◆ **What to do**
Copy the line with "Image resolution: width=1089" and all lines following it through the last line of the entries, exactly as written.

◆ **Source material**
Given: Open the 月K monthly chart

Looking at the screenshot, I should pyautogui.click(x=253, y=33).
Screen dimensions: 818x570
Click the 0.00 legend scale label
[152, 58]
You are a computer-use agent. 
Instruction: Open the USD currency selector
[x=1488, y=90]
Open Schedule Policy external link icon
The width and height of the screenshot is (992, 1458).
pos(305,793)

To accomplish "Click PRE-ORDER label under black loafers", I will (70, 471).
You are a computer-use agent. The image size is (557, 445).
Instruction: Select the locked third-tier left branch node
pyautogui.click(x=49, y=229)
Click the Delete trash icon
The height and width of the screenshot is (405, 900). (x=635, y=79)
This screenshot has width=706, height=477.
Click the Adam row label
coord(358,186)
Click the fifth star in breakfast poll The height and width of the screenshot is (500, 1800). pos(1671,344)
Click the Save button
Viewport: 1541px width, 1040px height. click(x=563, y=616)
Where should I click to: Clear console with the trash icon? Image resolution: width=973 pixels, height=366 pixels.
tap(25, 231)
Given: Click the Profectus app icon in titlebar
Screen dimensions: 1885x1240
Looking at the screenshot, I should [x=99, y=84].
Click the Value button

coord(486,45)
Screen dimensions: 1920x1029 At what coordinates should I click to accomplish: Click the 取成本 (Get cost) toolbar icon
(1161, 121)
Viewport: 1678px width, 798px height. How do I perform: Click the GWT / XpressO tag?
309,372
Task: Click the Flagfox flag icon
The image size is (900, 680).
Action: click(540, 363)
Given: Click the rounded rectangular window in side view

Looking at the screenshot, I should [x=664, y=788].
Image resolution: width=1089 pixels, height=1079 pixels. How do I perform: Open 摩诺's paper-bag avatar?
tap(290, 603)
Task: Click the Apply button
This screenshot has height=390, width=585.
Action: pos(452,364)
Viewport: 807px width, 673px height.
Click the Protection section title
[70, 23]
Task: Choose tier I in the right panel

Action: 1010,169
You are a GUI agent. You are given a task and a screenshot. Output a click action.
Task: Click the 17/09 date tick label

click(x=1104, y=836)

◆ **Task output**
Image resolution: width=1089 pixels, height=1079 pixels. How do I perform: Open 摩诺's paper-bag avatar?
tap(290, 603)
Task: Click the Apply button
This screenshot has height=390, width=585.
Action: pos(452,364)
Viewport: 807px width, 673px height.
Click the Protection section title
[70, 23]
Task: Choose tier I in the right panel

Action: 1010,169
You are a GUI agent. You are given a task and a screenshot. Output a click action.
Task: Click the 17/09 date tick label

click(x=1104, y=836)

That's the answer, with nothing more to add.